■ Problem details
Format the items below as a numbered list, starting with the first line and ending with the line that contains "Click the Reported", both included. Leave out blank lines.

■ Data listing

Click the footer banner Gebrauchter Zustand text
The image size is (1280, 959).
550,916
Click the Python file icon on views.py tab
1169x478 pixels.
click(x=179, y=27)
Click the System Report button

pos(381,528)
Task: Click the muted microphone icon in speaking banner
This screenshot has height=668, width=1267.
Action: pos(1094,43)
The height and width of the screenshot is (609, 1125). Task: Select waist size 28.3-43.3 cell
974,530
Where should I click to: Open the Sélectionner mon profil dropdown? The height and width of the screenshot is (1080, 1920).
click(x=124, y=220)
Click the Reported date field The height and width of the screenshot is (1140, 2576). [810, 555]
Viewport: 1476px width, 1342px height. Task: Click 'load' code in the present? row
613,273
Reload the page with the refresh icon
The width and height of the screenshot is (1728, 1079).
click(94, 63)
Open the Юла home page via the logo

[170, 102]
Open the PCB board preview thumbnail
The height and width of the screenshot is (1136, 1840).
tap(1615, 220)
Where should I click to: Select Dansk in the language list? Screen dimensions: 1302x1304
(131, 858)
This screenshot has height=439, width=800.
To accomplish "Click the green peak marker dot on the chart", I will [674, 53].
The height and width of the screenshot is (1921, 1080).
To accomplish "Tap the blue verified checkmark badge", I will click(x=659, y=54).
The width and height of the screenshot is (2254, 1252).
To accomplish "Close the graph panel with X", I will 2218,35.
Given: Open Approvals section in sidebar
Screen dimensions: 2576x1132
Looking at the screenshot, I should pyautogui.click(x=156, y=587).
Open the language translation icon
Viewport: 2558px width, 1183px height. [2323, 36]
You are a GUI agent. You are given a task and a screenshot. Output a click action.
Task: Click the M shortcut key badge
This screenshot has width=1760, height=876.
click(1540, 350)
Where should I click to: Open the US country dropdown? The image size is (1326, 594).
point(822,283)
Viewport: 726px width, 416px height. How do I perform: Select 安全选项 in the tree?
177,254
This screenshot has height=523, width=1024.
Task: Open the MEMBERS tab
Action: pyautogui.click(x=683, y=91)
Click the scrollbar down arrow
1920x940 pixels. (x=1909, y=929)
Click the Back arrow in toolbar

■ Response to the task
1. Click the footer banner Gebrauchter Zustand text
2. The image size is (1280, 959).
3. 550,916
4. Click the Python file icon on views.py tab
5. 1169x478 pixels.
6. click(x=179, y=27)
7. Click the System Report button
8. pos(381,528)
9. Task: Click the muted microphone icon in speaking banner
10. This screenshot has height=668, width=1267.
11. Action: pos(1094,43)
12. The height and width of the screenshot is (609, 1125). Task: Select waist size 28.3-43.3 cell
13. 974,530
14. Where should I click to: Open the Sélectionner mon profil dropdown? The height and width of the screenshot is (1080, 1920).
15. click(x=124, y=220)
16. Click the Reported date field The height and width of the screenshot is (1140, 2576). [810, 555]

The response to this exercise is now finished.